Subprefix Advertisement

Subprefix Advertisement

A hijacker can redirect traffic for a portion of the IP space covered by the monitored prefix by installing a new subprefix (since a router will prefer the more specific route over a less specific one). The hijacker can also install a new route for an existing subprefix. To detect these hijack attempts, you can configure a list of allowed Origin ASNs of the subprefixes. For this alarm, the violating advertisement is when either the advertised subprefix and its peer threshold is in violation.

Possible Problem Detected

This alarm can help identify route leaks or the hijacking of a subprefix of the monitored prefix.

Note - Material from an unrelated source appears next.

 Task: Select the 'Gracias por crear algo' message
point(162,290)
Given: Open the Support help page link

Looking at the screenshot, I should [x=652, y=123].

Relevant Alarm Rule Configurations

The following options should be configured when adding this alarm rule to a Prefix policy configuration (External Routing Analysis > Configure > Policies > Add Policy > Prefix Policy > Add Rule > Subprefix Advertisement):

  • Prefix subscription

  • Thresholds per advertised subprefix (Peers to Resolve and Peers to Trigger)

  • Allowed Origin ASNs


    Note


    Toggle the Use Origin ASNs option to No to ignore the Origin ASNs list. An alarm will trigger for all ASNs if the Origin ASNs list is ignored.


  • Max IPv4/IPv6 Length—Option to ignore subprefix masks longer than the configured IPv4/IPv6 Max Length is available. The maximum IPv4 length must be greater than 8 and the maximum IPv6 length must be greater than 16.

Example

You create a Prefix policy with the Subprefix Advertisement alarm rule and is linked to prefix 8.8.0.0/24. The following subprefix advertisements occur and triggers an alarm:

  • An unexpected subprefix 8.8.0.5/30 is advertised. In this case, you had allocated this prefix to a new administrative organization and it is being advertised for the first time from a new origin AS. To clear this alarm, configure Crosswork Cloud Network Insights to subscribe to the subprefix 8.8.0.5/30, or its new origin AS should be added to the list of allowed Origin ASNs.

  • An unexpected subprefix 8.8.0.4/30 is advertised. This may indicate either a route leak or a hijack. In order to clear this alarm, 8.8.04/30 should be withdrawn.